> Quoted text
● ● ●
Hello Levani,

Thanks for the reply. 

1. Interesting; why did you change your mind?

I have a gut feeling that we can achieve pretty much any rack awareness need 
that people have by using purely config, which is obviously much easier to use. 
But if you had a case in mind where this wouldn’t work, it would be good to 
know. 

In fact, if that is true, then perhaps you could just defer the whole idea of a 
pluggable interface (point 2) to a separate KIP. I do think a pluggable 
assignor would be extremely valuable, but it might be nice to cut the scope of 
KIP-708 if just a config will suffice.

What do you think?
Thanks,
John


On Mon, Feb 1, 2021, at 06:07, Levani Kokhreidze wrote:
> Hi John,
> 
> Thanks a lot for thorough feedback, it’s really valuable.
> 
> 1. Agree with this. Had the same idea initially.
> We can set some upper limit in terms of what’s 
> the max number of tags users can set to make 
> sure it’s not overused. By default, we can create 
> standby tasks where tags are different from active task (full match). 
> This should mimic default rack awareness behaviour.
> 
> 2. I like the idea and I’d be happy to work on 
> refactoring TaskAssignor to accommodate rack awareness use-case. 
> When I was going through the code, it felt way more natural 
> to use pluggable TaskAssignor for achieving rack awareness 
> instead of introducing new interface and contract. 
> But I thought approach mentioned in the KIP is simpler so 
> decided to move forward with it as an initial proposal :). 
> But I agree with you, it will be much better if we can have 
> TaskAssignor as pluggable interface users can use.
● ● ●
> Available data
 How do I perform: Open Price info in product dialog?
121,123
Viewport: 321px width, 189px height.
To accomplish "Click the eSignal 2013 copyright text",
● ● ●
> Tasks to complete
1. In the rack awareness email thread above, quote each phrase where the word "pluggable" comes directly before a noun. Include repeats, in order of appearance.
2. Carry on the rack awareness email thread from the point where it stops.

> Answers for the exercise
1.
1. pluggable interface
2. pluggable assignor
3. pluggable TaskAssignor
4. pluggable interface

2.
> One potential challenge I see with this is that, if we just let
> users implement TaskAssignor in its current form, we will be forcing
> users to implement functionality for active task assignment, as well as
> standby task assignment. This feels like not very clear contract, 
> because with
> just TaskAssignor interface it’s not really clear they one needs to 
> allocate 
> standby tasks as well. We can enforce it on some level with the return 
> object
> You’ve mentioned TaskAssignor#assign has to return, but still feels 
> error prone.
> In addition, I suspect in most of the cases users would want
> to control standby task assignment and leave active task assignment as 
> is. 
> To make implementation of standby task assignment easier for users, 
> what if
> we decouple active and standby task assignment from the `TaskAssignor`?
> Idea I have in mind is to split TaskAssignor into ActiveTaskAssignor 
> and StandbyTaskAssignor
> and let users add their own implementation for them separately if they 
> like via config.
> 
> If this approach sounds reasonable, I’ll work on updating KIP this week. 
> 
> Thanks,
> Levani
> 
> > On 28. Jan 2021, at 19:20, John Roesler <vvcep...@apache.org> wrote:
> > 
> > Thanks, Levani!
> > 
> > I was reflecting more on your KIP last night.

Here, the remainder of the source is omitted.